Joint Publication 5-0/Joint Operation Planning defines strategic communication as:
Focused United States Government efforts to understand and engage key audiences to create, strengthen, or preserve conditions favorable for the advancement of United States Government interests, policies, and objectives through the use of coordinated programs, plans, themes, messages, and products synchronized with the actions of all instruments of national power.
The misstatements and miscommunications regarding where the USS Carl Vinson Task Force is and what it is doing have made US strategic communication, both in general and in regard to the DPRK, much, much harder and much more problematic.
I think, however, that the Occam’s Razor explanation for what happened is the most likely one. Here’s what I think happened:
- Admiral Harris, Commander US Pacific Command (USPACOM), informed Secretary of Defense Mattis that he had issued a Fragmentary Order cancelling the Carl Vinson Task Force’s port call in Australia and redirecting the strike group to the Sea of Japan to show the colors.
- The DOD notified the White House – most likely either through the Liaison Officer or through the National Security Staff.
- A copy of the Fragmentary Order was filed.
- Secretary Mattis misspoke on 11 April, because he hadn’t actually seen the FRAGORD, that the Carl Vinson Task Force was headed immediately to the Sea of Japan.
- The President was briefed, without any specific details, because no one on the National Security Staff had them, that the Carl Vinson Task Force was headed to the Sea of Japan.

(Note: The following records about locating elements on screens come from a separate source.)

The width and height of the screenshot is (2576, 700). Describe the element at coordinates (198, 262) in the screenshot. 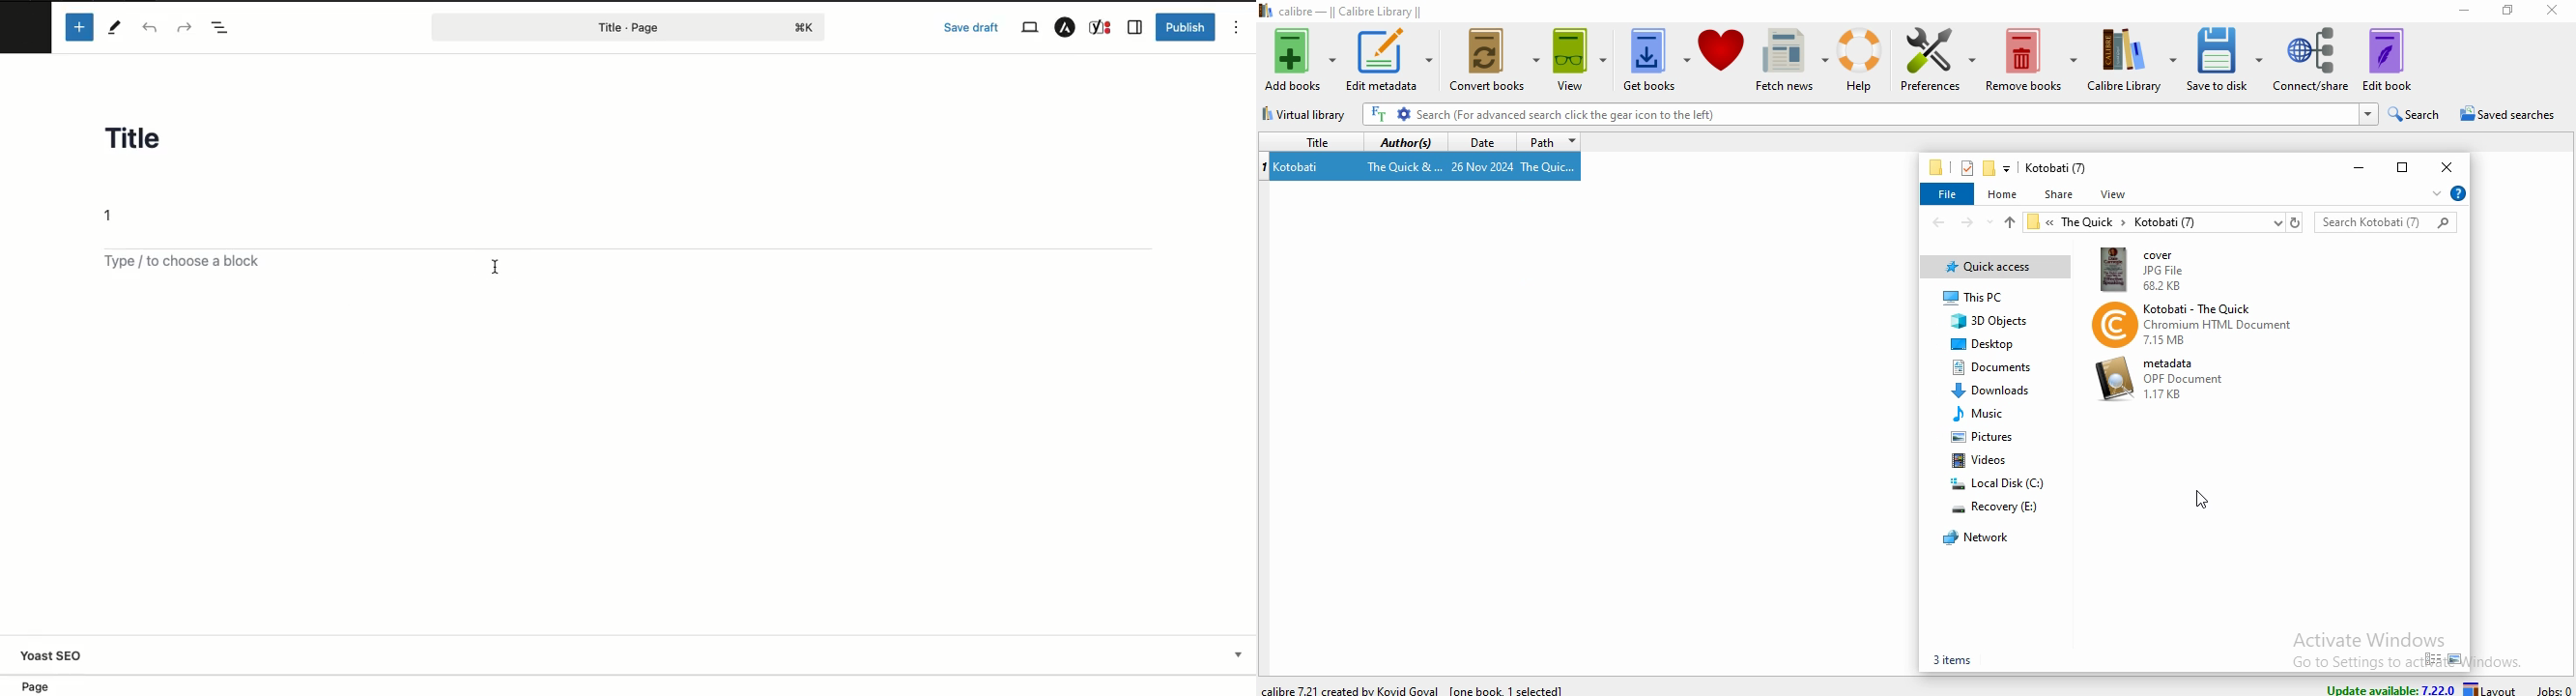

I see `Add block` at that location.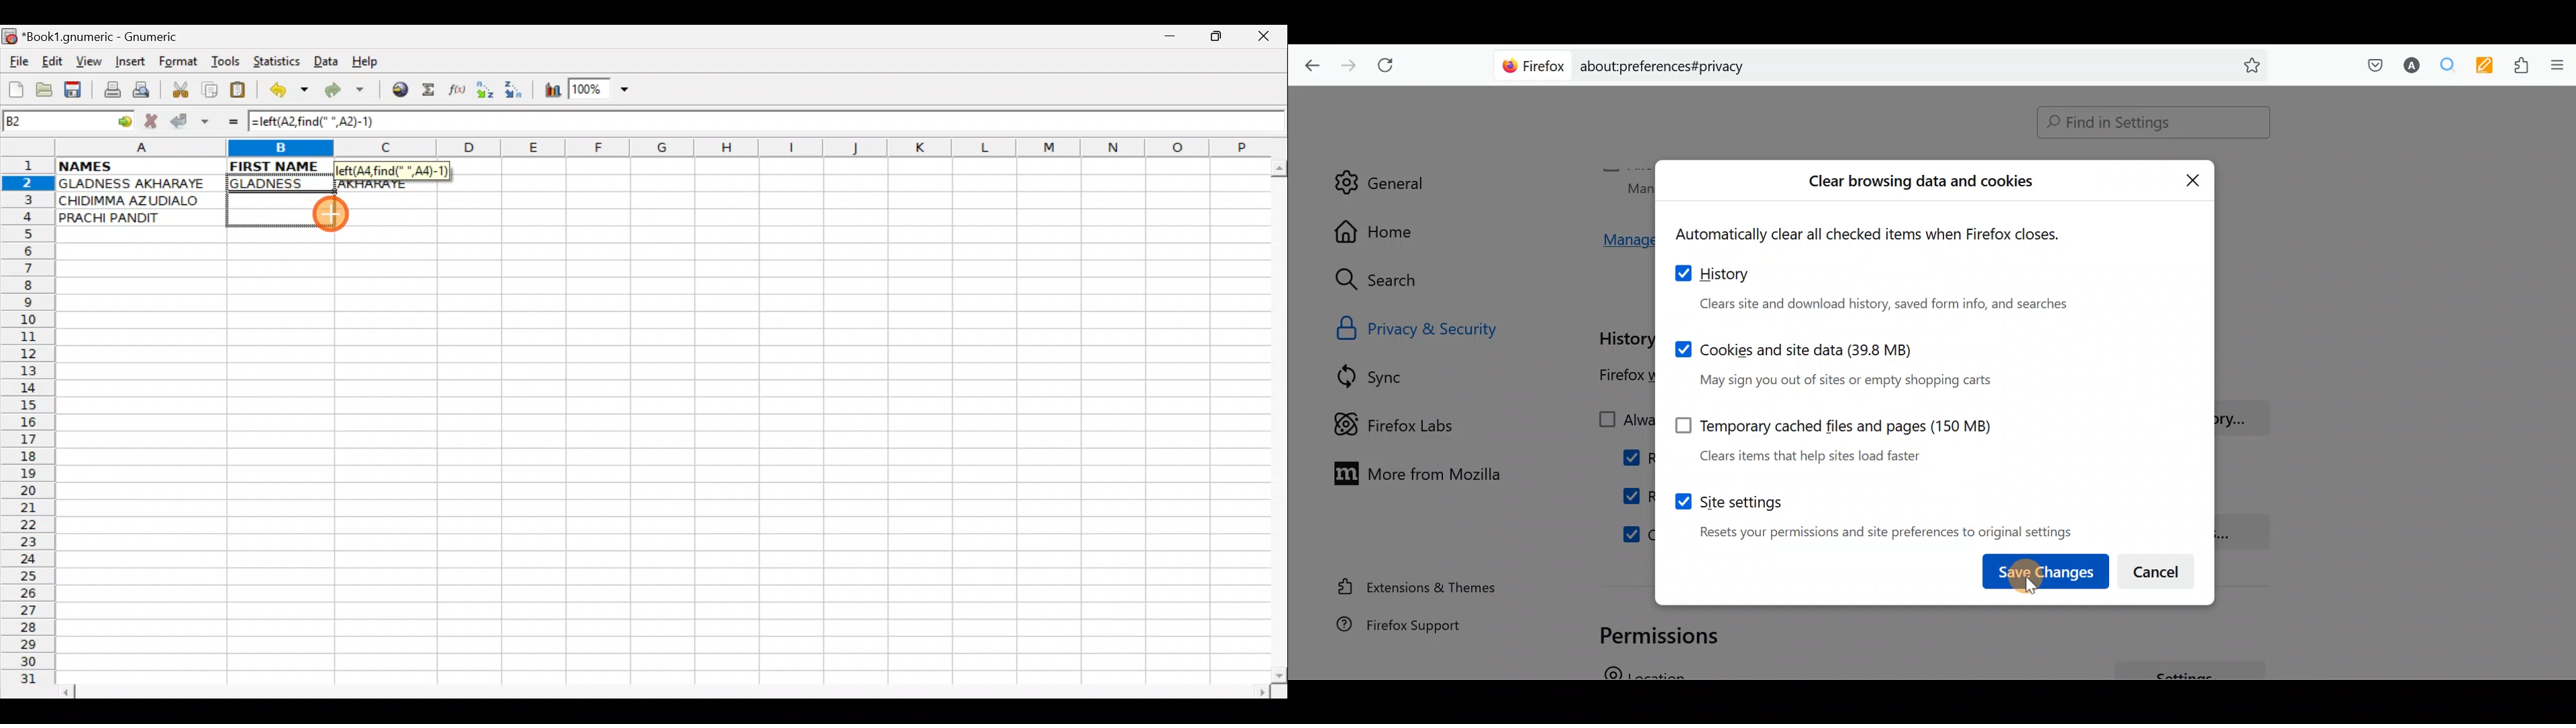  I want to click on Multi keywords highlighter, so click(2481, 67).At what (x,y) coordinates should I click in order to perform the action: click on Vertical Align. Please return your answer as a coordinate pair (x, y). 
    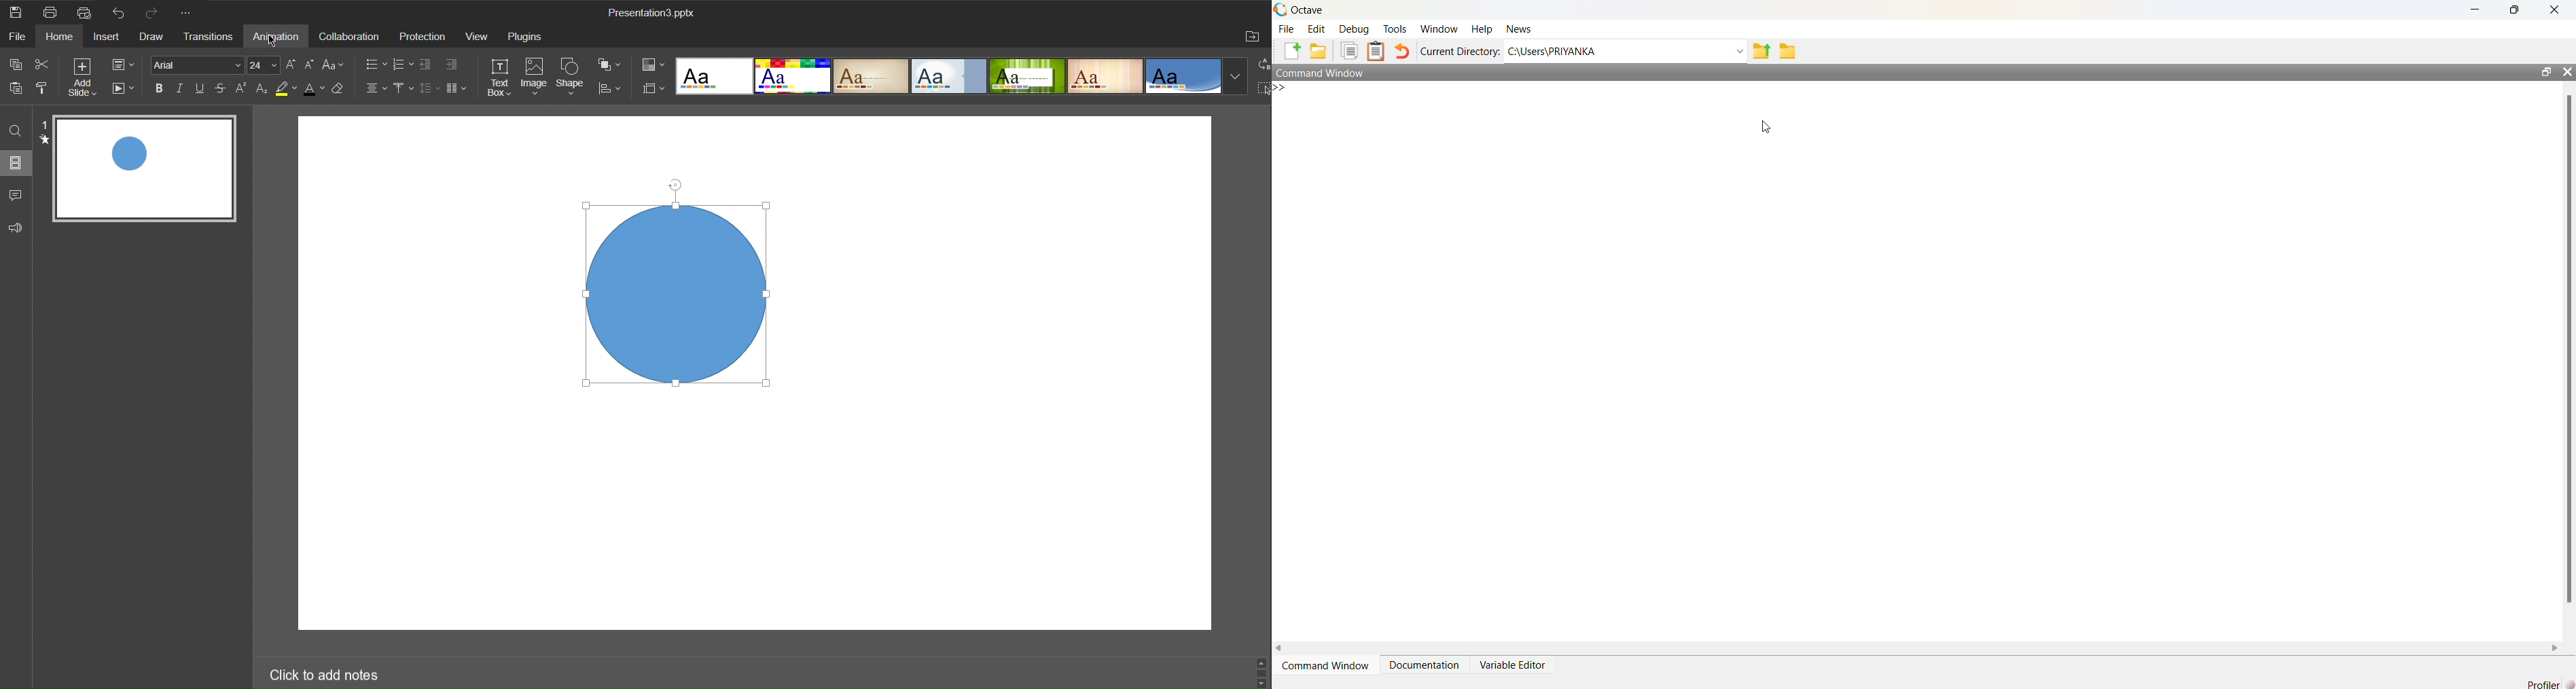
    Looking at the image, I should click on (404, 90).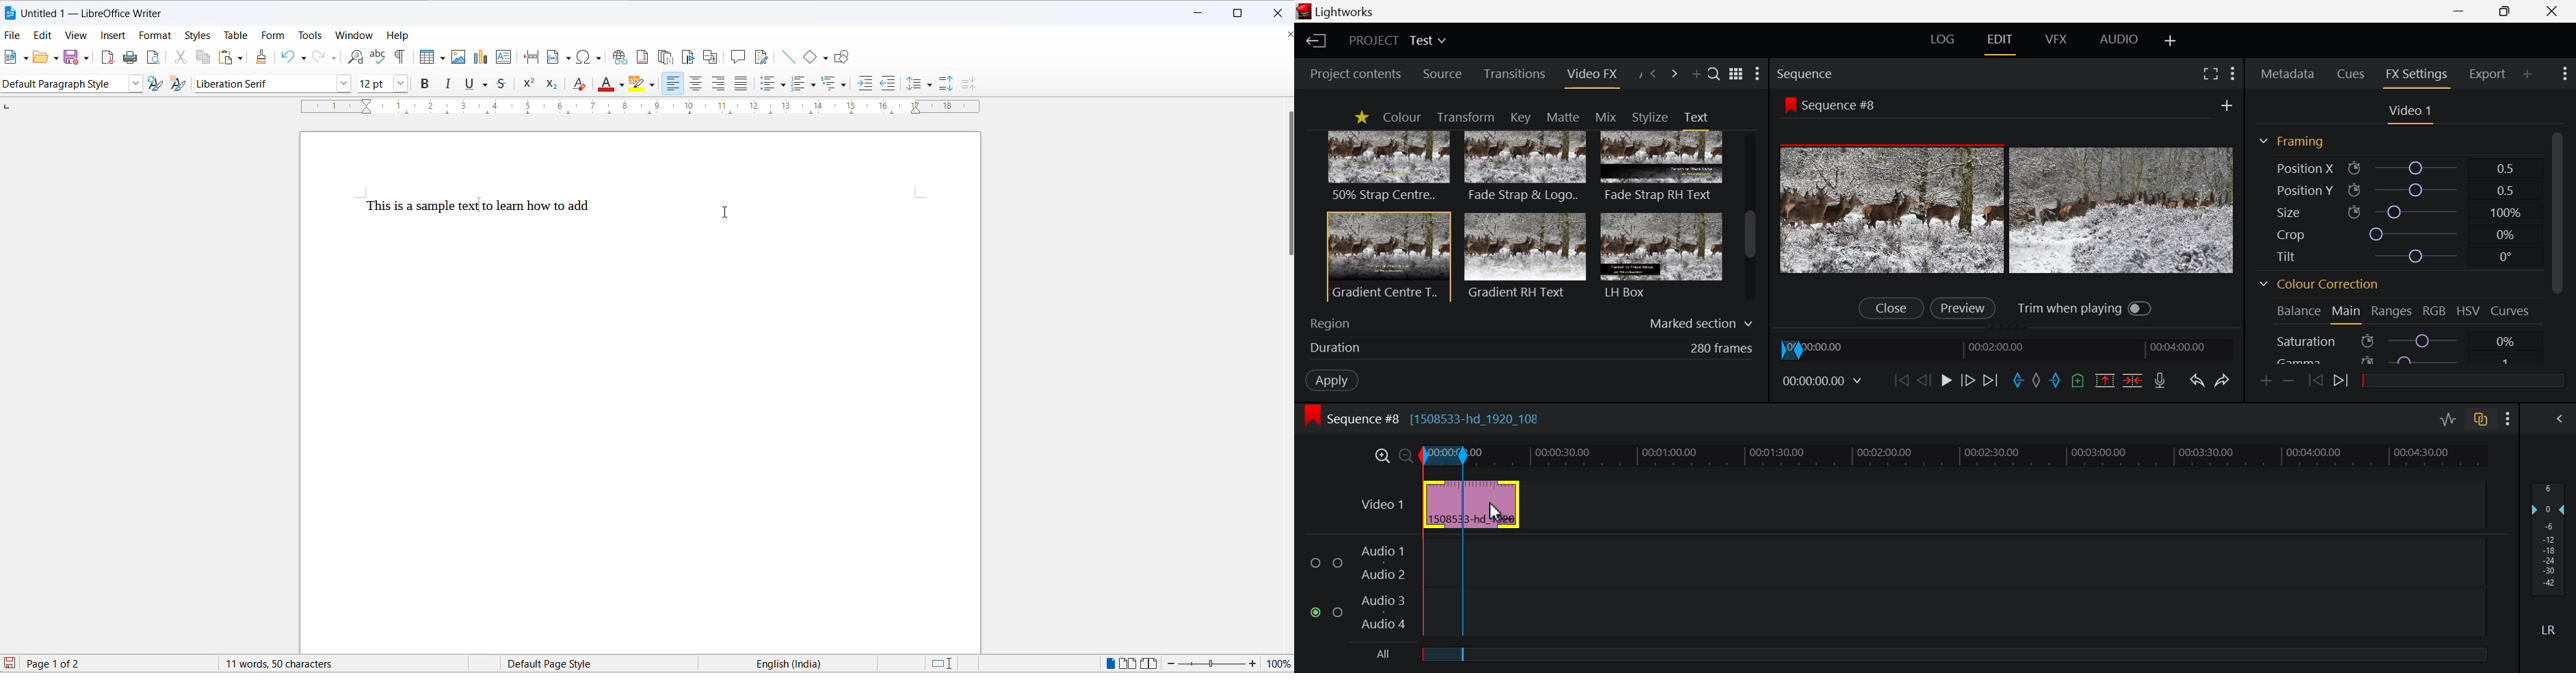 The width and height of the screenshot is (2576, 700). What do you see at coordinates (400, 36) in the screenshot?
I see `help` at bounding box center [400, 36].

- The President stated the Carl Vinson Task Force was headed to the Sea of Japan in his Fox Business News interview.
- The Carl Vinson Task Force steamed south from Singapore, as ordered, to take part in a scheduled exercise with the Australian Navy.
- As is often the case, the US Navy, through the Public Affairs Office, released pictures of the Carl Vinson Task Force passing through the Sunda Strait – 3,500 miles from the Sea of Japan off of the Korean peninsula.
Talking Points Memo has a full timeline at this link.
How did all this miscommunication happen? Simply put – there are almost no political appointees at the Pentagon (or anywhere else in the US government) right now. Secretary of Defense is, essentially, working without a team. He has no deputy, under, assistant deputy, and deputy assistant secretaries, nor does he have any directors, deputy directors, and/or special assistants at the Department of Defense – though several designees have been named for some of these positions. He also does not have any Service Secretaries in place – though we have have three designated nominees. And none of the deputy, under, assistant deputy, and deputy assistant secretaries, nor does he have any directors, deputy directors, and/or special assistants at each of the Services. All the Secretary of Defense has is whichever Trump campaign and transition personnel are on the DOD and Service Beachhead Teams – none of whom have been chosen by Secretary Mattis. Right now you have a DOD Secretary, the DOD and Service Beachhead Teams from the transition, and then the career civil servants (both Senior Executives and General Schedule) and uniformed military personnel. Basically the entire layer of politically appointed managers, senior to junior, are completely missing. As a result, things are going to fall between the cracks, such as the exact nature of Admiral Harris’s FRAGORD to reposition the Carl Vinson Task Force.
Aside from the bog standard embarrassment of having the President, the Secretary of Defense (a retired USMC 4 Star), and the White House Press Secretary (a US Navy Reserve Commander) not knowing where a carrier strike group is, this is also a significant strategic communication problem. This morning the Associated Press reported (h/t and via: Talking Points Memo) that both our Asian-Pacific partners and competitors are disconcerted and wary given the President and the Administration’s seeming inability to communicate accurate information.
Many South Koreans are using those words to describe the president of their most important ally, rather than the leader of their archrival to the North. They worry that President Donald Trump’s tough, unorthodox talk about North Korea’s nuclear program is boosting already-high animosity between the rival Koreas.
The Kyunghyang Shinmun newspaper said recently that Trump is playing a “dangerous card” with his verbal threats, risking a miscalculation by Pyongyang and a war on the peninsula.
What the US is currently strategically communicating in regard to the ongoing DPRK nuclear weapon and missile development programs is not exactly inspiring confidence on the Korean Peninsula.